Anyways, hope you guys enjoy!


----------



## Alexpatrascu (Jun 13, 2010)

Wow, nice grades you have there.

What's the soil you use in your tanks ?!?


----------



## msnikkistar (Sep 29, 2010)

I have different soils. But I use Mr. Aqua, Fluval Stratum, and ADA AS I.


----------



## Kerohime (Jan 10, 2011)

woweee!

I see BKKs!


----------



## msnikkistar (Sep 29, 2010)

Yessum, they are there.


----------



## Beijing08 (Jul 19, 2010)

no water marks? be careful


----------



## msnikkistar (Sep 29, 2010)

LOL

I am fine with no watermarks


----------



## sujeev87 (Oct 17, 2010)

REALLY nice shrimp!


----------



## matti2uude (Jan 10, 2009)

Wow! Very nice!


Sent from my iPhone using Tapatalk


----------



## camboy012406 (Jun 11, 2010)

Omg!! Im drooolin specially with you bkks. How did you bought them?


----------



## msnikkistar (Sep 29, 2010)

I got mine from Jiang604


----------



## srolls (Apr 25, 2010)

=O very nice shrimps


----------



## Kerohime (Jan 10, 2011)

BTW, what does "56K" mean in your title? the cost of all the shimp combined???


----------



## msnikkistar (Sep 29, 2010)

lol its a warning for people on dial up internet.
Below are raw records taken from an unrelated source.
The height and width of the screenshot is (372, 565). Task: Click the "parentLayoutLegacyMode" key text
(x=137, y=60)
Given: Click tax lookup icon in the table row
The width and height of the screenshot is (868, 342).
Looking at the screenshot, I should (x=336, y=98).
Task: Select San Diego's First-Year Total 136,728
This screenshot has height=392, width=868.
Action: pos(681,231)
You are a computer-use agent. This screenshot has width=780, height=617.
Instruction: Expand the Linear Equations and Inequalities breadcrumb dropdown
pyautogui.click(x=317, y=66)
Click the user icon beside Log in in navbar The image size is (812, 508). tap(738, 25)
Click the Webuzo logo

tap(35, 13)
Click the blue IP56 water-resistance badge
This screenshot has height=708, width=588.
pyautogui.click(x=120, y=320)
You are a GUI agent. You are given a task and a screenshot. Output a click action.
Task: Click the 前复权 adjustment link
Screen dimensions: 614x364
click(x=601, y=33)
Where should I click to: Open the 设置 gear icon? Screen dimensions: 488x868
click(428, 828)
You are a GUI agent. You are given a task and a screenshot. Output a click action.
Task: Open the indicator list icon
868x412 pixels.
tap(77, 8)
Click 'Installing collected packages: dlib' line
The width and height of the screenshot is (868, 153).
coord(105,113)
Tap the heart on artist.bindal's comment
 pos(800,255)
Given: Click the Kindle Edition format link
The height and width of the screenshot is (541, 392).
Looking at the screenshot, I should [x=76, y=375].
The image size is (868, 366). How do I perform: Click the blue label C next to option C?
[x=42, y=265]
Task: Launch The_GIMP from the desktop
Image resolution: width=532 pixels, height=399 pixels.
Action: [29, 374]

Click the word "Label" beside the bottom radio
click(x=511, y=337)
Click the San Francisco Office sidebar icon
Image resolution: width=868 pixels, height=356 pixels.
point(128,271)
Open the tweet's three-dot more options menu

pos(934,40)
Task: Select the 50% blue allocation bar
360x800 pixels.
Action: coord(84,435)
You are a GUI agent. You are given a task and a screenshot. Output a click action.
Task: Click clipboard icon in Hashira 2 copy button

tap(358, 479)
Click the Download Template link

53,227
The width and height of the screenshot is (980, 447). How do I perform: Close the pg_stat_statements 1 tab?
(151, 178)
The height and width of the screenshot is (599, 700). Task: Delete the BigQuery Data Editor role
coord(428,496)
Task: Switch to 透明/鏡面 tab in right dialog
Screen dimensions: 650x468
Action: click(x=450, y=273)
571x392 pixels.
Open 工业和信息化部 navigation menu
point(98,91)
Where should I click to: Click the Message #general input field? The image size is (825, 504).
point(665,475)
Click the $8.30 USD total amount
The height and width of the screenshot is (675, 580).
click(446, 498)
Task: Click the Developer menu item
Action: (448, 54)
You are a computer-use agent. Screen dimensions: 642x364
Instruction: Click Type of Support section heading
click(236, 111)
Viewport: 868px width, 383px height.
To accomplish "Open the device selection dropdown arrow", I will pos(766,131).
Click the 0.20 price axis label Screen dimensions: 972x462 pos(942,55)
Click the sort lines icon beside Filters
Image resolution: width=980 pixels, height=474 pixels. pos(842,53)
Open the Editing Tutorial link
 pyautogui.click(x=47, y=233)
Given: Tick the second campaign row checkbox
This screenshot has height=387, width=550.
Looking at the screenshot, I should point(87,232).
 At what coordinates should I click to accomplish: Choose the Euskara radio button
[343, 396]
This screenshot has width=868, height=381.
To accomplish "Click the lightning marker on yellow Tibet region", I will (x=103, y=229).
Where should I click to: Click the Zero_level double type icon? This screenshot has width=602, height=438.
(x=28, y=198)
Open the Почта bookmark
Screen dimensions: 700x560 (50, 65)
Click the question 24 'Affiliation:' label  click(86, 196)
HAHA


----------



## Ebi-Ken (Jul 9, 2010)

msnikkistar said:


> I got mine from Jiang604


You mean Ebi-Ken


----------



## msnikkistar (Sep 29, 2010)

No, I meant MEANIE!


----------



## msnikkistar (Sep 29, 2010)

My new shrimpies


----------



## Riceburner (Mar 14, 2008)

that's a lot.....for lunch.


----------



## sujeev87 (Oct 17, 2010)

WOW, that's a lot of shimps


----------



## Ebi-Ken (Jul 9, 2010)

msnikkistar said:


> My new shrimpies


Whoa! who did u get those from!?


----------



## msnikkistar (Sep 29, 2010)

Ebi-Ken said:


> Whoa! who did u get those from!?


Well you should know, since you are the one who did! Duh! lol


----------



## camboy012406 (Jun 11, 2010)

damn/!!!!!!!!!!! so many! they live in a box?


----------



## msnikkistar (Sep 29, 2010)

I just got them in this morning  Thats my acclimation tubberware =X


----------



## msnikkistar (Sep 29, 2010)

My babies (About 4 weeks? I think)

















My hybrid with BKK berried again


----------



## J-P (Feb 27, 2011)

ohhh drool!!!!!

very jealous.


----------



## splur (May 11, 2011)

Do the black and red crystal shrimp interbreed?


----------



## Kerohime (Jan 10, 2011)

splur said:


> Do the black and red crystal shrimp interbreed?


yes. they do.


----------



## novice (Mar 14, 2006)

great collection - drolling - wish the KK & pandas get a bit afforadable.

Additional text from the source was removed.